Pubblicato il 18 marzo 2017

Dichiarare un reddito entro gli studi di settore non mette al riparo la piccola impresa da un possibile accertamento fiscale.

L'atto impositivo a carico di una piccola impresa è da considerare legittimo nel caso in cui la contabilità risulti nel complesso inattendibile, come, per esempio, nel caso di perdite dichiarate a fronte di un gran numero di dipendenti ben pagati, anche se vi è una situazione di congruità dei ricavi agli standard.

Lo sancisce la Corte di Cassazione nella sentenza n. 6951 del 17 marzo 2017.

Contabilità inattendibile ma ricavi congrui

I Supremi giudici, respingendo il ricorso di un artigiano, affermano che non è accoglibile la motivazione della difesa, che lamentava la violazione del Decreto legge n. 331/1993, nella parte in cui il giudice d'appello esclude rilevanza alla congruità dei ricavi con quelli dello studio di settore applicabile.

Ciò in quanto, il metodo di accertamento analizzato dal suddetto Decreto legge è soltanto uno degli strumenti utilizzabili dall'Amministrazione finanziaria per accertare in via presuntiva, al cospetto di una contabilità formalmente regolare, ma intrinsecamente inattendibile, il reddito reale del contribuente. Pertanto, l'accertamento può essere condotto anche tenendo conto di gravi incongruenze tra i ricavi, i compensi e i corrispettivi dichiarati e quelli fondatamente desumibili dalle caratteristiche della specifica attività svolta.

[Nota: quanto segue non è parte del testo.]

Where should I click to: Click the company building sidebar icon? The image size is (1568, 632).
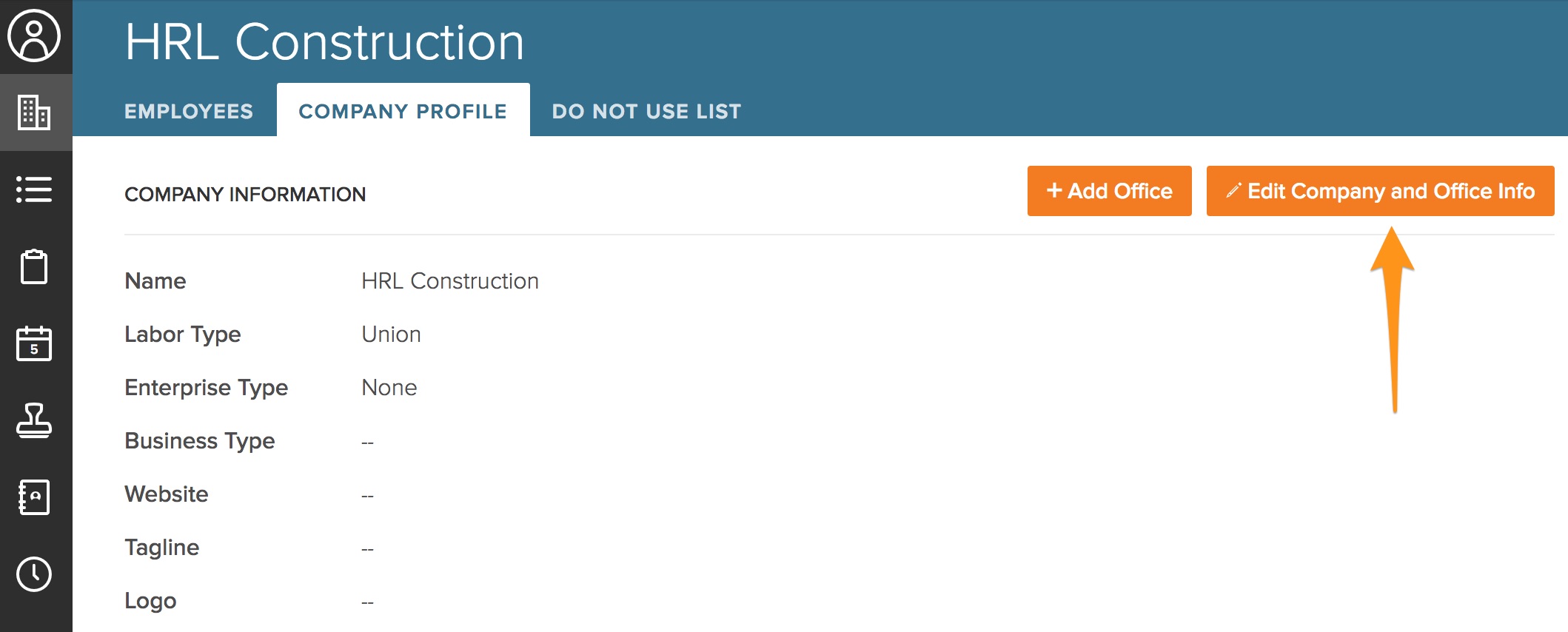[x=34, y=112]
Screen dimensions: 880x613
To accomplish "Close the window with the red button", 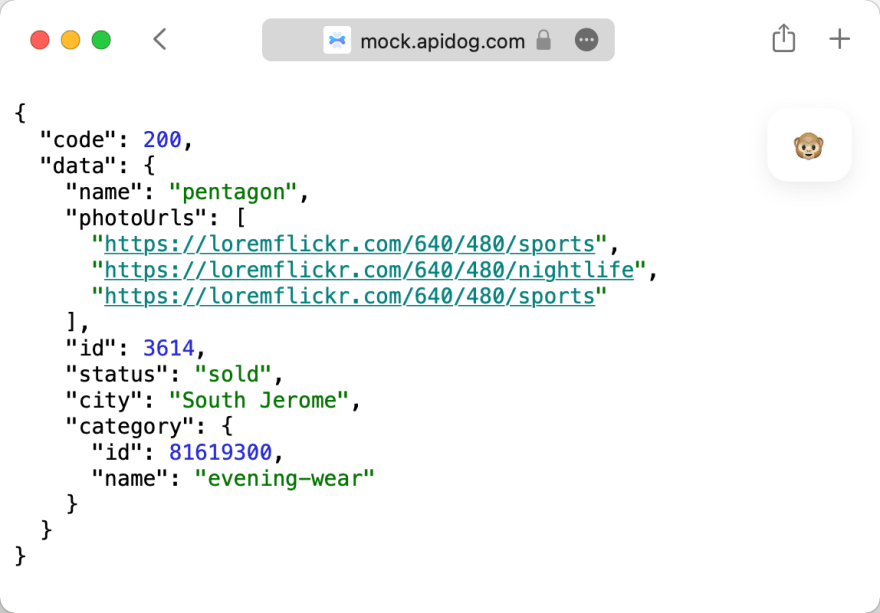I will 40,40.
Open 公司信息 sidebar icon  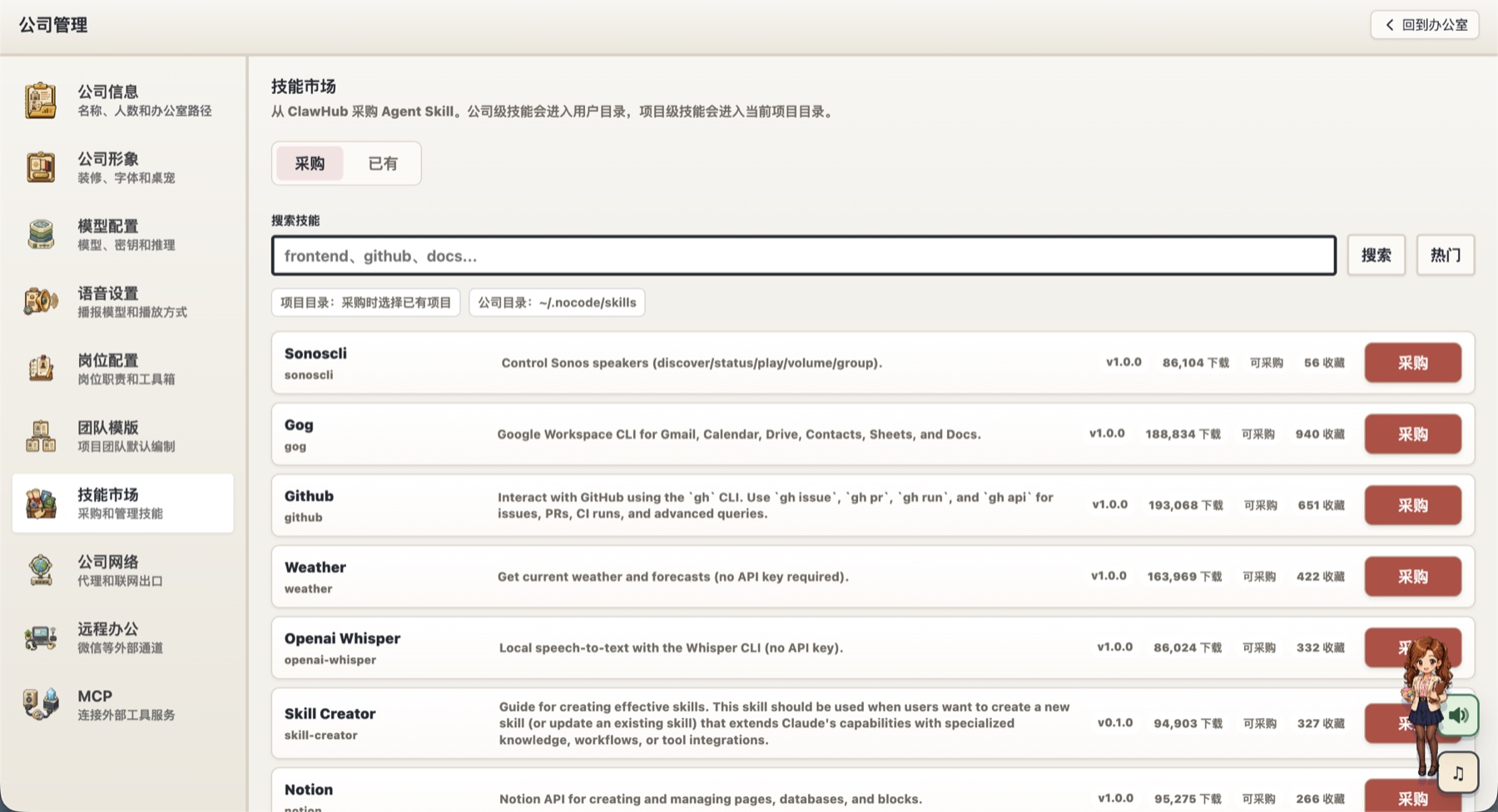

Ne deriva che l’evidente antieconomicità della gestione di un'impresa legittima l'accertamento fiscale anche nel caso di congruità rispetto allo studio di settore.

Anche prescidendo dagli studi di settore, l'Amministrazione finanziaria può far leva sulle incongruenze accertate e avviare l'atto impositivo, a nulla rilevando il fatto che negli anni precedenti l'Ufficio non abbia proceduto ad accertamenti.